Selanjutnya, para imigran Tatar yang
melarikan diri dari Revolusi Bolshevik Rusia membentuk kelompok etnis
Muslim terbesar di Jepang. Mereka lalu mendirikan Masjid Tokyo dalam
bentuk aslinya pada 1938. Inilah titik awal dari pembangunan Tokyo Camii
yang ada sekarang.
Salah seorang guru besar studi Jepang dari
Universitas Heidelberg, Hans Martin Kramer, menganggap pendirian Tokyo
Camii sebagai simbol keterbukaan Jepang terhadap Islam ketika itu.
Sebagai bukti, pembangunan awal masjid itu tidak hanya didukung oleh
pemerintah Jepang, tetapi juga didanai oleh perusahaan-perusahaan swasta
di Negeri Matahari Terbit, terutama Mitsubishi.
"Bahkan,
upacara pembukaannya dihadiri pula oleh sejumlah pejabat dan diplomat
dari Jepang dan Dunia Islam," kata Kramer, seperti dikutip majalah
bulanan Muslim Ink dalam artikel From Two Mosques to 200: Growth of
Islam in Japan.
Pengelola Islamic Center of Japan (ICJ) Dr Musa
Omer menuturkan, hingga 1970 hanya ada dua bangunan masjid di Tokyo.
Kini, di kota itu terdapat 200 masjid, mushala, dan tempat-tempat
lainnya yang secara temporer dapat digunakan sebagai tempat shalat.
"Jumlah bangunan ibadah ini terus meningkat seiring bertambahnya jumlah
umat Islam di Tokyo," ujarnya.
Omer berpendapat, pernikahan
termasuk faktor penyumbang peningkatan populasi Muslim di Jepang.
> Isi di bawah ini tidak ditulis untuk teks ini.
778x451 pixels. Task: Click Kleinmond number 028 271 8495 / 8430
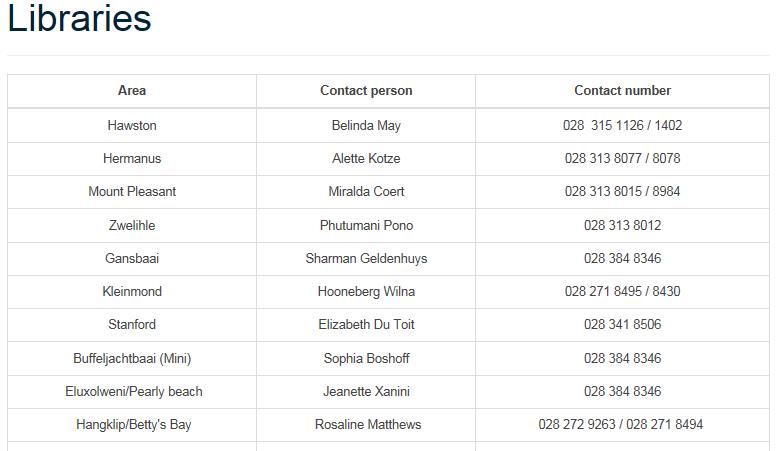coord(622,292)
Seperti yang terjadi pada November tahun lalu, misalnya, ketika Omer
dipercaya membantu menyelenggarakan pernikahan seorang pria Muslim asal
Arab Saudi dengan perempuan asli Jepang. "Si pengantin wanita akhirnya
memilih untuk masuk Islam setelah dua tahun menjalin hubungan dengan
laki-laki tersebut," imbuhnya.
Saat ini, kata Omer, jumlah
warga Muslim yang tinggal di Jepang diperkirakan mencapai 120 ribu jiwa.
Sekitar sepuluh persen dari mereka adalah orang Jepang asli. Angka
tersebut memang masih relatif kecil jika dibandingkan dengan total
penduduk Jepang yang sekarang berjumlah 127 juta jiwa.
Arus
kedatangan masyarakat Muslim di Jepang dalam jumlah yang signifikan
terjadi selama akhir era 1980-an. Kala itu, banyak kalangan Muslim muda
dari Pakistan dan Indonesia mencari pekerjaan di negeri Shogun tersebut.
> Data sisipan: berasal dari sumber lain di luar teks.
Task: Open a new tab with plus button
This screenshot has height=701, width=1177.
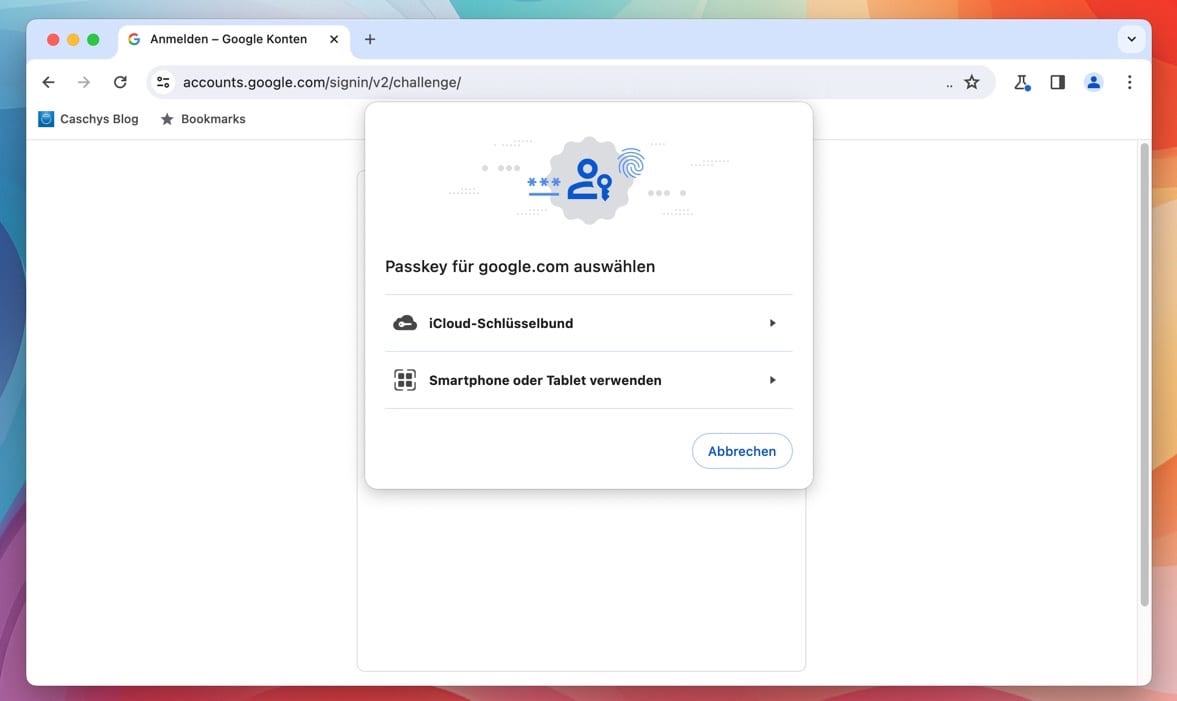Action: point(370,39)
Beberapa dari mereka kemudian ada yang menikah dengan warga Jepang dan
menjadi penduduk tetap di sana. Mereka lalu mulai mengumpulkan dana
untuk membeli dan mengalihfungsikan rumah-rumah biasa menjadi masjid
ataupun pusat komunitas Islam.
"Saya telah menyaksikan sendiri
sekitar 600 warga Jepang asli masuk Islam selama tiga dekade ini," tutur
ulama Mesir yang kini menetap di Osaka, Mohsen Bayoumy, seperti dikutip
The Japan Time, beberapa waktu lalu.